FOXD1 activates KIFC1 to modulate aerobic glycolysis and reinforce cisplatin resistance of breast cancer.

BACKGROUND

Breast cancer (BC) is the most prevalent invasive malignant tumor. Cisplatin (DDP) is a prototype of platinum-based chemotherapy drugs, its resistance severely hinders its clinical application. This project intended to figure out the exact mechanism of KIFC1 in the DDP resistance of BC.

METHODS

The levels of KIFC1 and FOXD1 in BC as well as their binding sites were investigated by bioinformatics analysis. The signaling pathways regulated by FOXD1 were analyzed.
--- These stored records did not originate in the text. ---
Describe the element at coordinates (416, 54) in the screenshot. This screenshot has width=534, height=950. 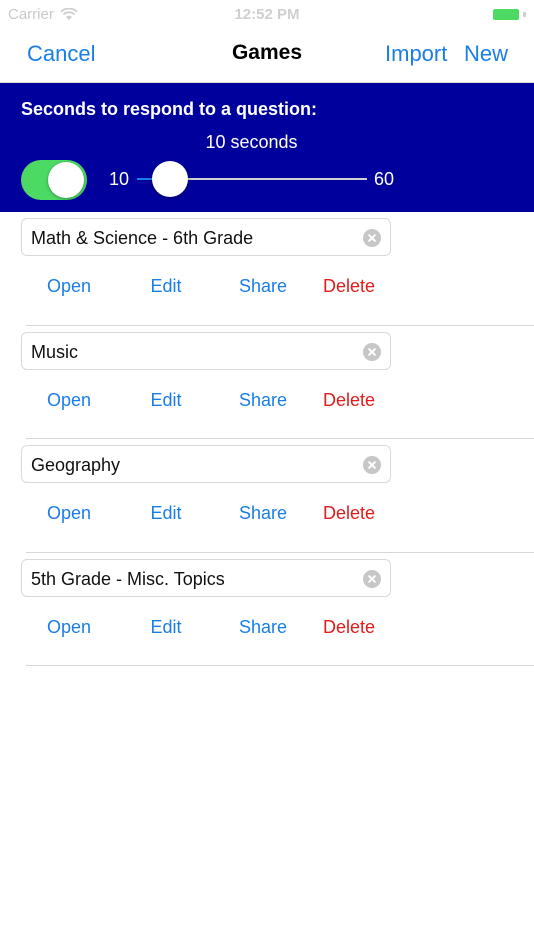
I see `import-button: Import` at that location.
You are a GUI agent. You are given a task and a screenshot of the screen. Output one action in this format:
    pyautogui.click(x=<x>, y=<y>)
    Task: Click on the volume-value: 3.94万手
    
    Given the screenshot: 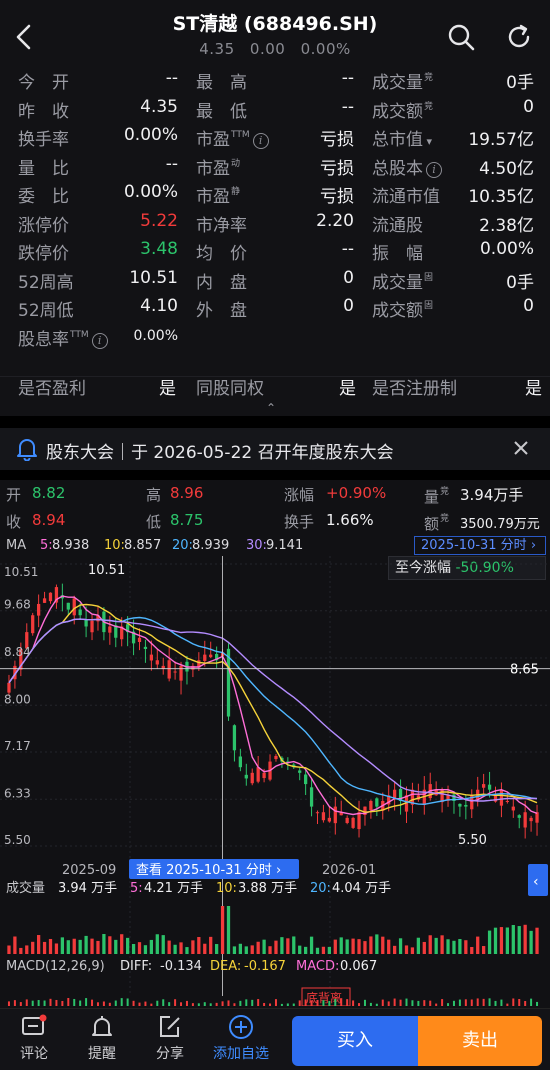 What is the action you would take?
    pyautogui.click(x=492, y=495)
    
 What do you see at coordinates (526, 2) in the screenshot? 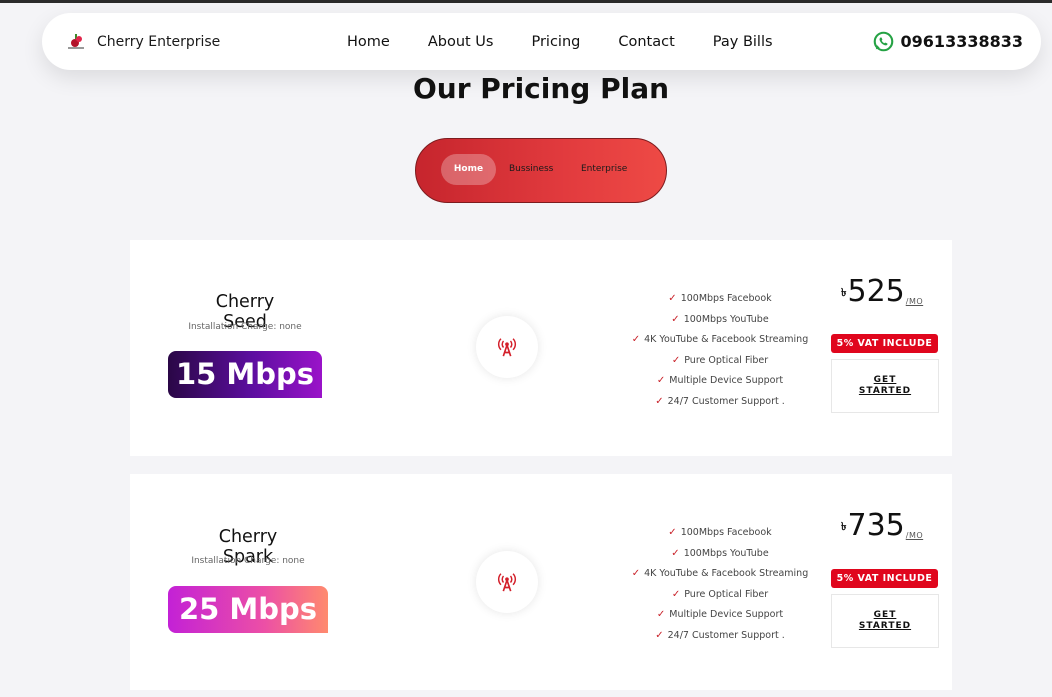
I see `top-edge` at bounding box center [526, 2].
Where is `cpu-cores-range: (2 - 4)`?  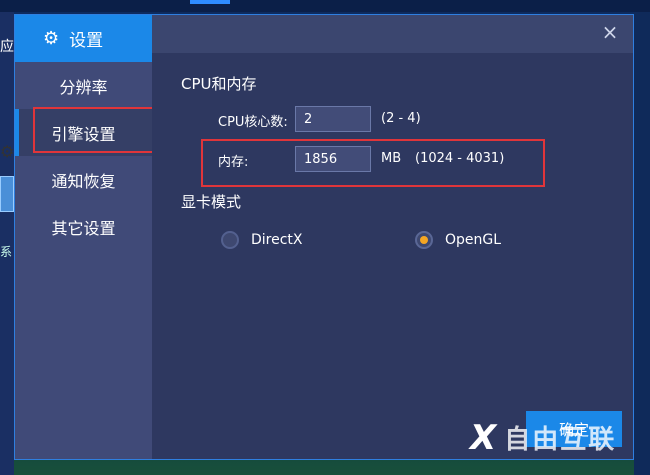
cpu-cores-range: (2 - 4) is located at coordinates (401, 118).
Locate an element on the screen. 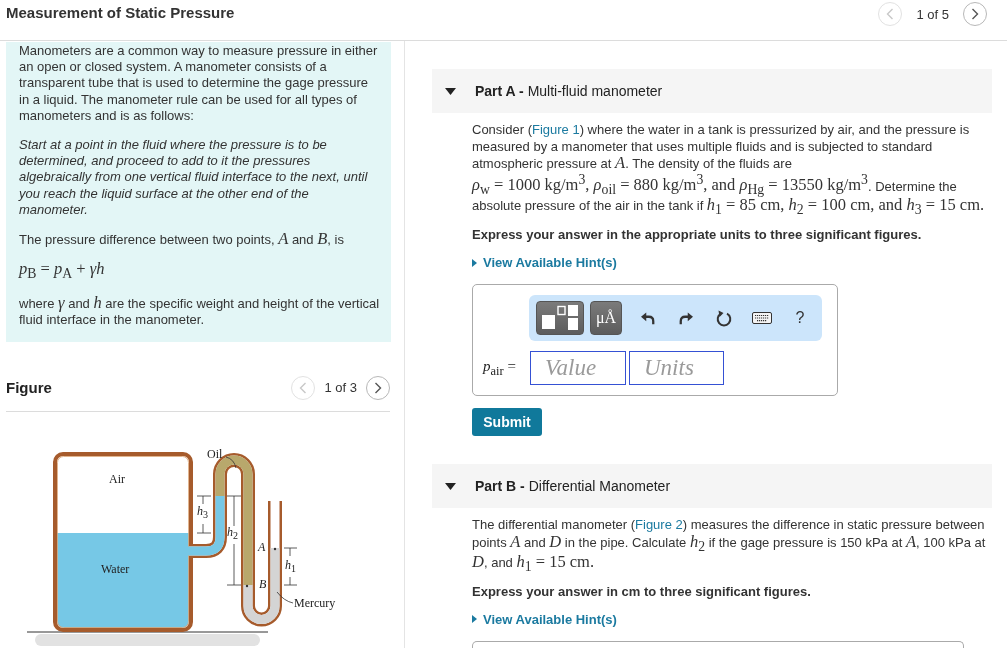 This screenshot has width=1007, height=648. figure-counter: 1 of 3 is located at coordinates (340, 388).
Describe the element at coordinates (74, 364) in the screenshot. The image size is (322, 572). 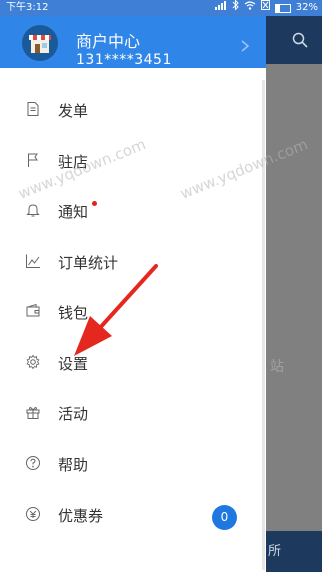
I see `menu-item-label: 设置` at that location.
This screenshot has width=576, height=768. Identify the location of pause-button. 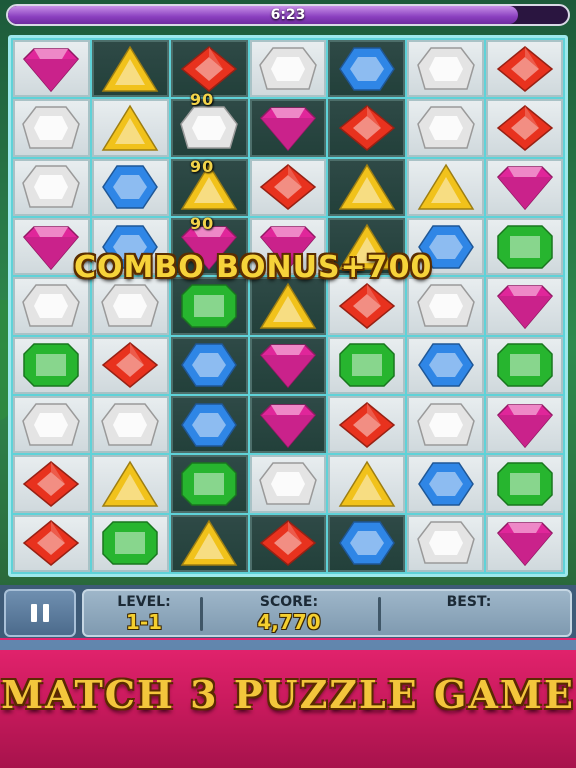
(40, 613).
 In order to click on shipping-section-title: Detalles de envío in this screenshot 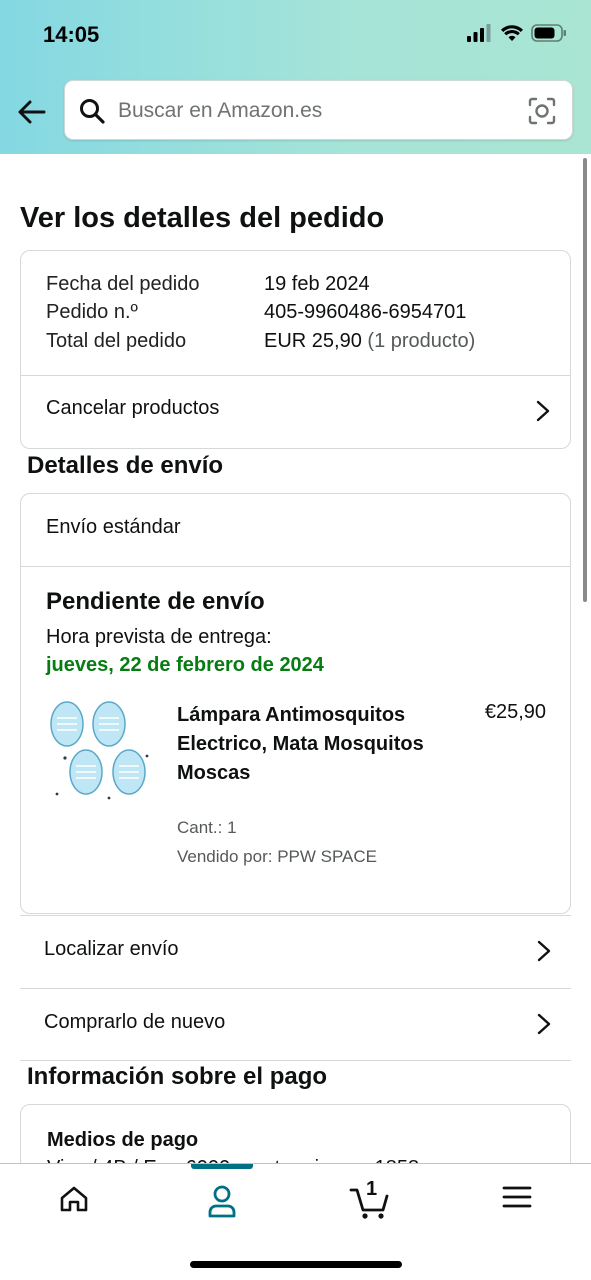, I will do `click(126, 466)`.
Chromatin immunoprecipitation (ChIP) and dual-luciferase reporter assays verified the binding relationship between the two. Through quantitative reverse transcription polymerase chain reaction (qRT-PCR) and western blot (WB), we assessed the expression of FOXD1, KIFC1, and glycolysis-related genes. CCK-8 assay was applied in the determination of cell viability to assess the efficacy of DDP resistance. Extracellular acidification rate (ECAR), glucose consumption, lactate synthesis, Adenosine triphosphate (ATP) content, and oxygen consumption rate (OCR) were measured to evaluate glycolysis.

RESULTS

FOXD1 and KIFC1 were significantly upregulated in BC, with KIFC1 being significantly enriched in the glycolysis pathway. Overexpression of KIFC1 significantly enhanced the DDP resistance of BC cells, while promoting aerobic glycolysis. Mechanistically, FOXD1 was bound to the promoter of KIFC1 to activate its transcription. Its overexpression counteracted the inhibitory effect of KIFC1 knockdown on the DDP resistance of BC cells.

CONCLUSION

FOXD1 activates the glycolysis pathway by upregulating KIFC1, thereby facilitating BC cells' DDP resistance. Therefore, the FOXD1/KIFC1 axis linked the glycolysis pathway to DDP resistance and may be a promising new target for reinforcing DDP resistance in BC.